On September 21, ThinkProgress noted a 2004 blog post by National Review Online editor-at-large Jonah Goldberg, in which the conservative writer approvingly posted an e-mail from a then-active duty reader that savagely bashed generals as “a gigantic pain in the ass” who are “dishonest.”
In the post, ThinkProgress contrasted Goldberg’s vicarious attack on the credibility of generals with his current chastising of Democrats over their reaction to MoveOn.org’s Gen. David Petraeus ad in the New York Times. ThinkProgress suggested that Goldberg had separate standards for conservatives and progressives when it comes to criticism of military generals.
After receiving what he called some “e-pestering,” Goldberg responded today. In a post titled “UnThinking Progress,” he wrote:
Yawn. Well a few points: First, posting an e-mail isn’t an endorsement in the blogosphere. Second, there is a remarkable difference between criticizing a commander in the field during a war as vaguely treasonous or un-American, and questioning the credentials of a civilian running to be president of the United States.
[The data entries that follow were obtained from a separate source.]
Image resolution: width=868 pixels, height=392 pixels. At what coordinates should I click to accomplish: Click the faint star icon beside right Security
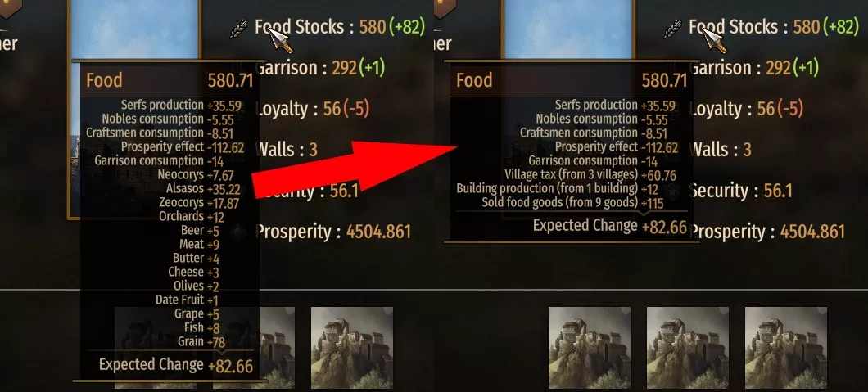tap(673, 191)
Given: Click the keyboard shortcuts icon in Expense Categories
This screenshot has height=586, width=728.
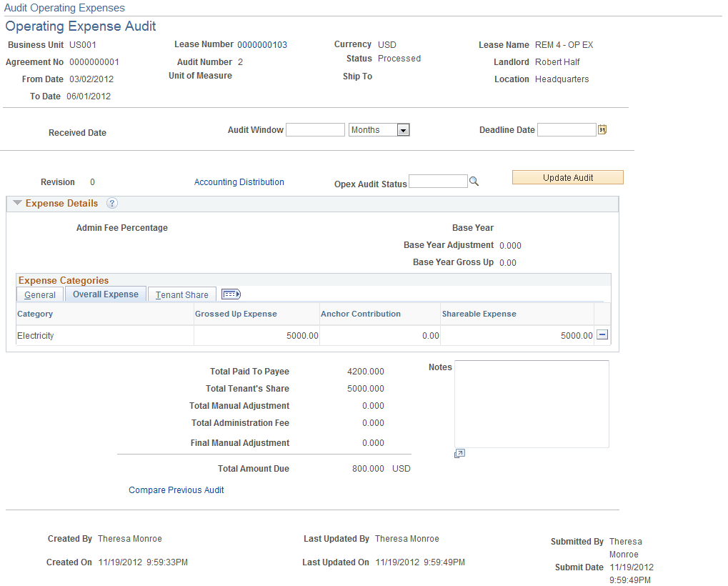Looking at the screenshot, I should coord(231,294).
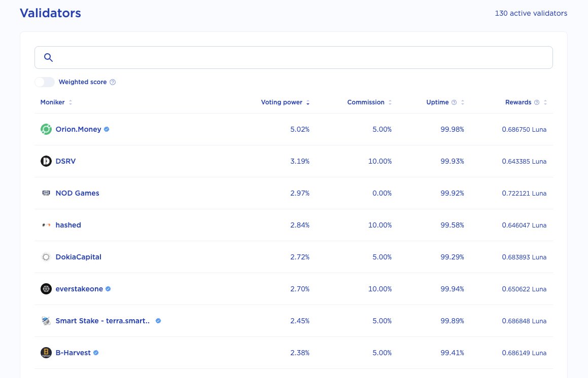Open Weighted score help tooltip icon
Image resolution: width=588 pixels, height=378 pixels.
pyautogui.click(x=113, y=82)
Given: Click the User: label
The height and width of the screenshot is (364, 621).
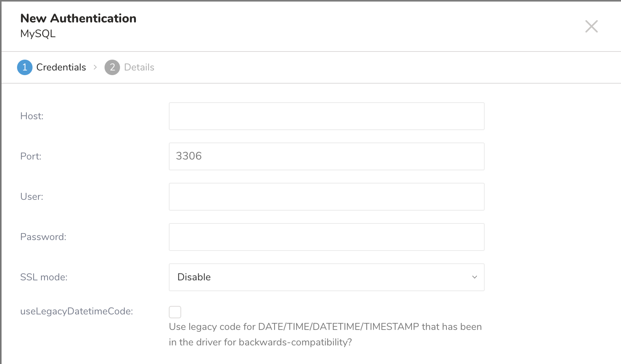Looking at the screenshot, I should tap(32, 197).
Jonah, here’s a crucial difference: You pro-actively aided an attack on military generals, but now, you’re criticizing some Democrats for merely staying silent about a newspaper ad.
Goldberg’s response is either a misreading of his own 2004 post or a willfully misleading representation of our argument. The e-mail posted by Goldberg was an explicit sweeping attack on all generals, not just Gen. Wesley Clark, who was running for President at the time.
In fact, Goldberg’s post was entitled “A Military View On Clark, Generals Etc,” clearly showing that generals beyond Clark were criticized:
Nothing that Clark has said or done has surprised me in the least. Why? Because he acts just like the vast majority of general officers that it has been my displeasure to deal with during my 16 years in the U.S. military. Generals are, for the most part, a gigantic pain in the ass and we usually accomplish our military objectives despite their chaos-inducing presence. There are a few good generals here and there but most of them are an embarrassment.
Our criticism of Goldberg’s double standard still stands. Instead of attacking us, maybe Goldberg should clarify whether he believed generals were “a gigantic pain in the ass.”